Senior Economist at UOB Group Alvin Liew reviews the latest PMI results in Singapore.
Key Takeaways
“Singapore’s manufacturing Purchasing Managers’ Index (PMI) edged slightly lower by 0.2 point to 50.1 in Jul, the 25th straight month where PMI stayed above the 50.0 mark, indicating an overall expansion in activity. The electronics sector PMI also followed suit, with a 0.3-point decline to post a slower rate of expansion at 50.5 in Jul.”
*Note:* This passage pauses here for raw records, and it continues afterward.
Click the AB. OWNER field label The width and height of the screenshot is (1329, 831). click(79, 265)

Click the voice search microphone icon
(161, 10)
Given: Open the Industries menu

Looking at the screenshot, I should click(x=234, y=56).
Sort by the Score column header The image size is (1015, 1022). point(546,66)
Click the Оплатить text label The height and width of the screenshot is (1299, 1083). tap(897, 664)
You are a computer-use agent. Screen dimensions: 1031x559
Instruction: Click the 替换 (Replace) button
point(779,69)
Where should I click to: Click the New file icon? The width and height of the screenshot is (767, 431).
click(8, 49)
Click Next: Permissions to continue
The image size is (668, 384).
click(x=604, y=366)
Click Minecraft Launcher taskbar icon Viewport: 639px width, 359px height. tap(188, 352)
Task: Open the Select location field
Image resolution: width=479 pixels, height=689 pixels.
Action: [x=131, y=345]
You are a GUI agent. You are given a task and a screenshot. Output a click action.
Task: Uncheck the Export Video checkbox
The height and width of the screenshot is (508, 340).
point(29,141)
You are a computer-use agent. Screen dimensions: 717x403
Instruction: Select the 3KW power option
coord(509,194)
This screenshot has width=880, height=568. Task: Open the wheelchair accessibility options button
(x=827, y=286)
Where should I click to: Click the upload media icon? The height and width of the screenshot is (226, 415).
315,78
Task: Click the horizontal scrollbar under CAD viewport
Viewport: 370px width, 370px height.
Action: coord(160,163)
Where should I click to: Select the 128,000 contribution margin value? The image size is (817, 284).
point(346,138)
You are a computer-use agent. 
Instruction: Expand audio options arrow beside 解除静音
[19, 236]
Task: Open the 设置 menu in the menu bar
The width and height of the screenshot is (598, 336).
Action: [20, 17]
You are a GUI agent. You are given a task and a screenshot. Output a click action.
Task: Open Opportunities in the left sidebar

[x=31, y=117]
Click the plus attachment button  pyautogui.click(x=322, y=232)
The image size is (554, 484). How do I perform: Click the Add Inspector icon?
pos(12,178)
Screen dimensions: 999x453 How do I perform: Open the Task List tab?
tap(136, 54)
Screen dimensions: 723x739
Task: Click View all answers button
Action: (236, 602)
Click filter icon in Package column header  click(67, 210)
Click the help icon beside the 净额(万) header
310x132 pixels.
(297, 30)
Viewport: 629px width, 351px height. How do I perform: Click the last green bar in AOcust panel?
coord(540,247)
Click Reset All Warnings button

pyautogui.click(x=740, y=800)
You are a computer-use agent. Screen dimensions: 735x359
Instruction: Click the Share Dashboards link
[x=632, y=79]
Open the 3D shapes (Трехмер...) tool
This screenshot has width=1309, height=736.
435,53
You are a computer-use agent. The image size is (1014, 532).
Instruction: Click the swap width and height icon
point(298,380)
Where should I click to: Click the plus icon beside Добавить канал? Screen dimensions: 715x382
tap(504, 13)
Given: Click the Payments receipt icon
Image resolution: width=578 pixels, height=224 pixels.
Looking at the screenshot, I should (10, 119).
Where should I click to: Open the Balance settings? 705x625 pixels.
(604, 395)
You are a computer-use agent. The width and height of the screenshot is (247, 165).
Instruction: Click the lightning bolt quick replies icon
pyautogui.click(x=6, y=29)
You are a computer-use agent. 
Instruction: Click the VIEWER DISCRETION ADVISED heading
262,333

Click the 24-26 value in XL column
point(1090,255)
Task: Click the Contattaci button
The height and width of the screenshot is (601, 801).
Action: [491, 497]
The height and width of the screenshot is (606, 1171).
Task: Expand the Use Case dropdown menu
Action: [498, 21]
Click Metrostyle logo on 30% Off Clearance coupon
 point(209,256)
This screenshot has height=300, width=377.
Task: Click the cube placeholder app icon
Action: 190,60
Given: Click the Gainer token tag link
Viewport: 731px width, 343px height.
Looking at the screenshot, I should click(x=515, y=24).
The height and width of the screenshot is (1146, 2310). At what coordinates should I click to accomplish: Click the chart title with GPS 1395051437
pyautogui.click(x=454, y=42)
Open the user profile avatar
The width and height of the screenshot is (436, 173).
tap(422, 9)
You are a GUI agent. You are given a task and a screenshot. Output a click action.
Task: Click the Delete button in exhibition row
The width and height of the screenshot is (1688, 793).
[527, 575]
“Both the headline and electronics PMI recorded slower expansion rates for new orders, new exports, factory output and imports index. It was also noted that their respective input prices index remained elevated but eased slightly from Jun while their employment index continued to expand but at a slower pace.”
“Manufacturing Outlook – The latest PMI number was in line with the weaker manufacturing PMI prints seen across North Asian economies. In contrast however, the PMI numbers from other ASEAN economies were more resilient and saw higher prints in Jul, likely benefiting from improving domestic demand as their economies re-open. The easing of input prices may indicate improvement in supply chain issues but the lower readings for new orders, exports orders, imports and inventory, raised concerns about demand (in particular, for electronics), especially when overlaid with the weaker global growth outlook. In addition, we are mindful of the external risks due to the on-going Russia Ukraine conflict, COVID-19 related supply chain disruptions and a broadly slower global growth outlook. The latest PMI outcome does not change our growth forecast for Singapore’s manufacturing, but we note the simmering downside risks. For now, we maintain our manufacturing growth forecast at 4.5% in 2022 (from 13.2% in 2021) while our full year 2022 GDP growth forecast is also unchanged at 3.5%.”